Lori Cohen (at right) with students from her Fall 2021 capstone group
Results from a research study conducted by a group of Yale students were discussed during a recent hearing of the U.S. House of Representatives Judiciary Subcommittee on Crime and Federal Government Surveillance.
The September 13 hearing, “Children are Not for Sale: Examining the Threat of Exploitation of Children in the U.S. and Abroad,” included testimony by a number of expert witnesses, including Lori Cohen, chief executive officer for PACT (Protect All Children from Trafficking), and a previous capstone course instructor at the Jackson School of Global Affairs.
Undergraduate students in Cohen’s Fall 2021 senior capstone course conducted data analysis, interviewed U.S.-based service providers, and contributed to the writing of the report, in partnership with PACT (formerly known as ECPAT-USA), the leading anti-child trafficking organization in the United States seeking to end the commercial sexual exploitation of children through awareness, advocacy, policy, and legislation.
In her testimony, Cohen highlighted results from the 2022 report, which explored the impact of COVID-19 on child migration and the vulnerability to trafficking and sexual exploitation.
“When I traveled with a team of Yale students to visit transitional shelter facilities for migrant children and their families in Southern California, we learned that screening for trafficking was not incorporated into safety protocols. PACT also learned that our own government institutions like Customs and Border Patrol (CBP) receive very limited training on human trafficking, resulting in missed opportunities to identify at-risk children,” Cohen told lawmakers.
“This is exactly the sort of mission the Capstone Program is designed to fulfill,” said Casey King, director of the program.
“Team senior year research that contributes directly to making policy in D.C. and throughout the world. With a seriousness of purpose, and guided by talented faculty leads, Jackson Global Affairs seniors can and do directly contribute to addressing some of the most compelling global challenges of our time,” he said.

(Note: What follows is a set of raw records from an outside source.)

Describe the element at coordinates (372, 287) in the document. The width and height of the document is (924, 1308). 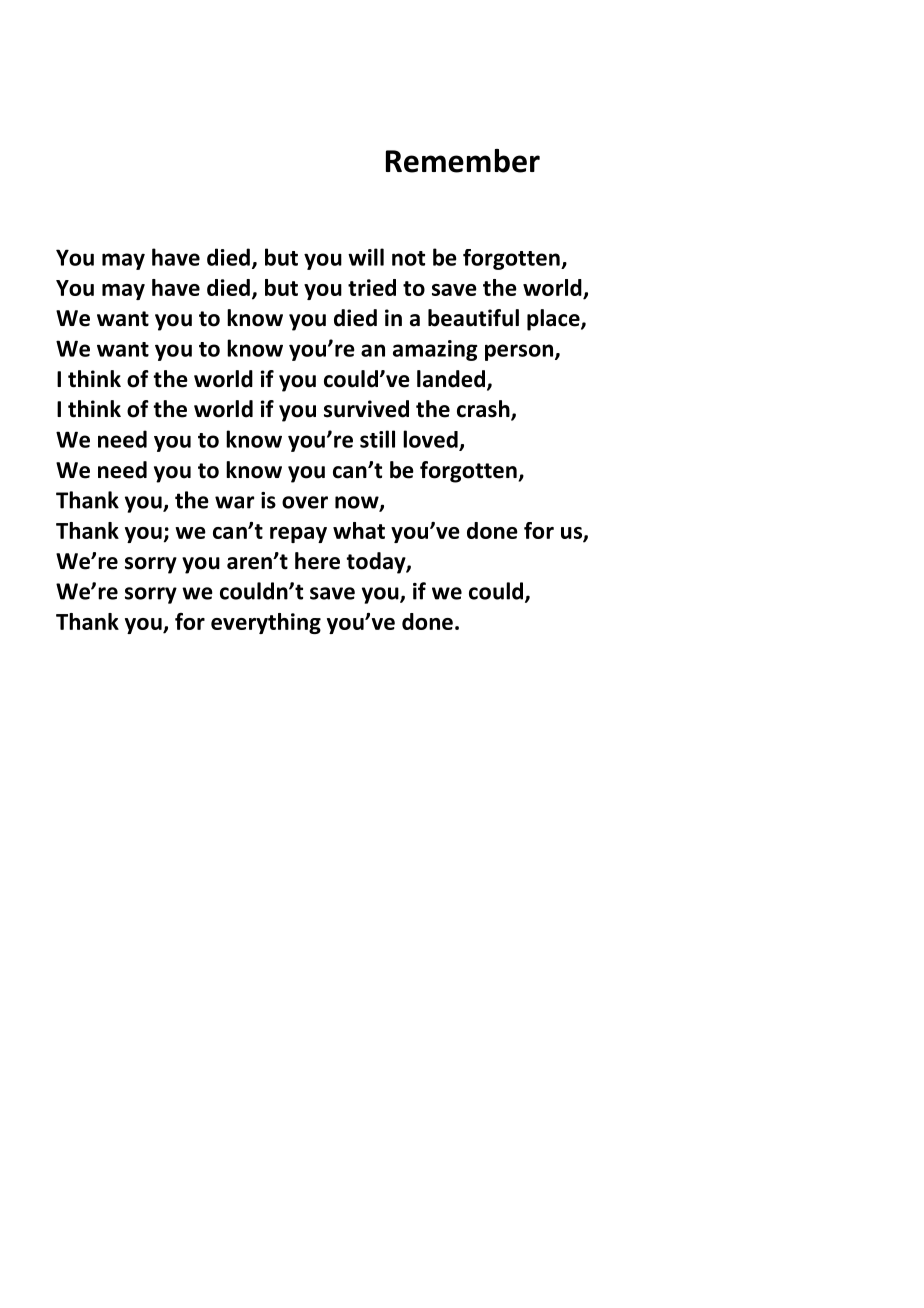
I see `tried` at that location.
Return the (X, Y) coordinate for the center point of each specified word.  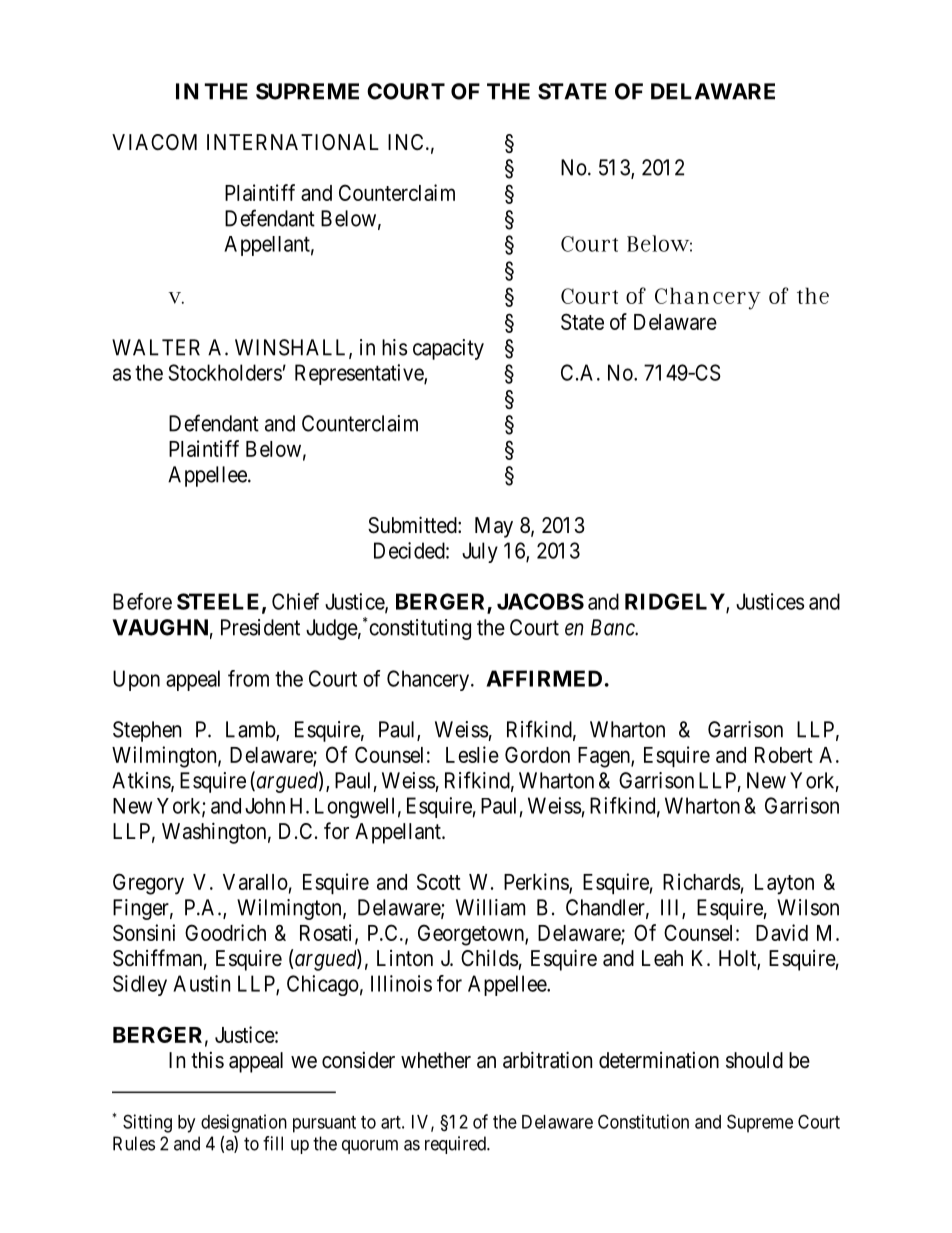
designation (244, 1123)
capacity (448, 349)
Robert (784, 755)
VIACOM (154, 142)
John (265, 806)
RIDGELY (676, 602)
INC (405, 142)
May (494, 527)
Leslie (472, 754)
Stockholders (225, 372)
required (456, 1145)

“Unlike any of my other academic work at Yale, participating in Jackson’s Capstone program gave me the chance to learn about an urgent global issue and to contribute to addressing it. Under Professor Cohen’s guidance, and with the support of professional researchers at a leading child protection agency, my team produced high-quality research about the impact of COVID-19 on child trafficking connected with migration to the US. This issue was, and remains, extremely pressing,” said Joelle Besch ’22, who was a student in the capstone course.
“It was incredible to see our work refined and published by PACT, and now referenced in Professor Cohen’s expert testimony in Congress. As I look back at my Jackson Capstone experience, I am not only proud of the qualitative interviewing, data analysis, and social science writing skills I gained, but also of the fact that my work has continued to have a real-world impact because of Jackson’s partnership with PACT.”